Rhys ap Rhydderch was the brother of Gruffydd ap Rhydderch, king of Deheubarth from 1044 to 1052. Both were the sons of Rhydderch ab Iestyn, who had been able to take over the Welsh kingdom of Deheubarth from 1023 to 1033.

By 1045, he and his brother had secured control of Morgannwg, and the native chronicles mention that in 1045 the two brothers performed some treacherous action against Gruffydd ap Llywelyn, the king of Gwynedd and Powys. The exact nature of this treachery is not specified, however. Although both Gruffydd ap Llywelyn and the brothers were rivals to rule Deheubarth, in the end, the two brothers became the rulers of the disputed territory. In 1049, Gruffydd ap Rhydderch joined with an Irish and Viking raiding party that raided England. Probably, Rhys was with his brother on this raid into England. The raid was opposed by Ealdred, the Bishop of Worcester, but the English forces were betrayed by Welsh soldiers serving with the English army, and the Welsh and Viking raiders defeated Ealdred's defenders.

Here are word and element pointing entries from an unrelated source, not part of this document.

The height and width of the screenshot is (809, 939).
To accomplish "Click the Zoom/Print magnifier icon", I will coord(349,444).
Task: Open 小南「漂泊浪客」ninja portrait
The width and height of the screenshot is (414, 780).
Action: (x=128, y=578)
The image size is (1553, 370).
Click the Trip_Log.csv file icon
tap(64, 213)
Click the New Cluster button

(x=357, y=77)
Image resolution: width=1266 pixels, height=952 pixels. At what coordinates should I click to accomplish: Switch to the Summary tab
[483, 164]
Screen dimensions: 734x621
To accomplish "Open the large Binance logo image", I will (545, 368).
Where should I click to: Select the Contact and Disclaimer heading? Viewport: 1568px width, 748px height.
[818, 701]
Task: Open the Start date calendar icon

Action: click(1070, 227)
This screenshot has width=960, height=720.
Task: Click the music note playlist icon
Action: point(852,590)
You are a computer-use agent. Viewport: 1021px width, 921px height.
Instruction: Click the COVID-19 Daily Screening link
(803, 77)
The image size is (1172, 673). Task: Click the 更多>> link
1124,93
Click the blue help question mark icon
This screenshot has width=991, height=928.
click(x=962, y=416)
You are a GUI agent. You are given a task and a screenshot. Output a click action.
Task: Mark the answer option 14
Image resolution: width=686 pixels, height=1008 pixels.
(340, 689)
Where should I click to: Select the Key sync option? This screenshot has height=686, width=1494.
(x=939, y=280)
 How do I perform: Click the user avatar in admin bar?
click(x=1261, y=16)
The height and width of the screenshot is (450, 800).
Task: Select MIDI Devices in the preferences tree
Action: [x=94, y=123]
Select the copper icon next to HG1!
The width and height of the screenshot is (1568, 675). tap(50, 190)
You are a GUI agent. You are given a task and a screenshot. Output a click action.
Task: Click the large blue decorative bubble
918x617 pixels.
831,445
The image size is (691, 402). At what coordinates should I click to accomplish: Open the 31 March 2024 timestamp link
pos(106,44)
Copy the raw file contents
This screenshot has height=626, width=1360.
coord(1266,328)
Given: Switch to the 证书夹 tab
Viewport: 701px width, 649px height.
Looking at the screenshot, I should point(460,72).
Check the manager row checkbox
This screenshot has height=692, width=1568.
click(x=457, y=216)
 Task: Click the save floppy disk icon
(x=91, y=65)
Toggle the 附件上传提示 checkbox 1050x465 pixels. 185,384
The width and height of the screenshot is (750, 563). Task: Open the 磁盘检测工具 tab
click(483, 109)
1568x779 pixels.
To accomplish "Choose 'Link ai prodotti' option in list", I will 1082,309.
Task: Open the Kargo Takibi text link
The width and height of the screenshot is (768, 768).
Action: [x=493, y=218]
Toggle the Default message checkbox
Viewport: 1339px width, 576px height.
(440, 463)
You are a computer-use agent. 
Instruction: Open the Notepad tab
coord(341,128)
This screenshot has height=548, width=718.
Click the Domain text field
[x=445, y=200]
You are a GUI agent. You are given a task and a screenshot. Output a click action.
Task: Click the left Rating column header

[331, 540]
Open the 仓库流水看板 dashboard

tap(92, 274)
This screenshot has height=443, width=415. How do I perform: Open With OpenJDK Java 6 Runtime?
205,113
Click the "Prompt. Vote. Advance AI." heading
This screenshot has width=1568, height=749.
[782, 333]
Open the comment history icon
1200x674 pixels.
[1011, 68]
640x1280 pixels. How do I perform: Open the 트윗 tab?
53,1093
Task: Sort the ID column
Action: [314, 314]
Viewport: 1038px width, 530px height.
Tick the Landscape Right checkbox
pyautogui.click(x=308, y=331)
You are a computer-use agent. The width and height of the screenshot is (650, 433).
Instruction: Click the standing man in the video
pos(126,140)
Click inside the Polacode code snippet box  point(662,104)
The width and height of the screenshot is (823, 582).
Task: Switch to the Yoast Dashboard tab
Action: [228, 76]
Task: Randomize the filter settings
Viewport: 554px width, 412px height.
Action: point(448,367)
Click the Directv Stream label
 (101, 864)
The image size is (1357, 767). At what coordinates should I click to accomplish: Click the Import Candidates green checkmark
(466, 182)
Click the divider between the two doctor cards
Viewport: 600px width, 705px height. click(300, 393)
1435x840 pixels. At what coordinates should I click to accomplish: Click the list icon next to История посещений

King Edward the Confessor of England ordered the killing of Rhys in reprisal for his raiding of England, the decision being made at the royal court held at Christmas, 1052. Rhys was killed, according to the D version of the Anglo-Saxon Chronicle, because he "did harmful things". The chronicle of Florence of Worcester recorded a bit more information, stating that Rhys was killed at "Bulendun", which may be Bullen's Bank near Clyro in Radnorshire.

After his death, Rhys' head was brought to King Edward on 5 January 1053. This left his brother as the only ruler in Deheubarth, but this did not last long, as around 1055, Gruffydd ap Llywelyn attacked the south and killed Gruffydd ap Rhydderch. This left Gruffydd ap Llywelyn as the sole ruler of Wales, the first Welshman to be so.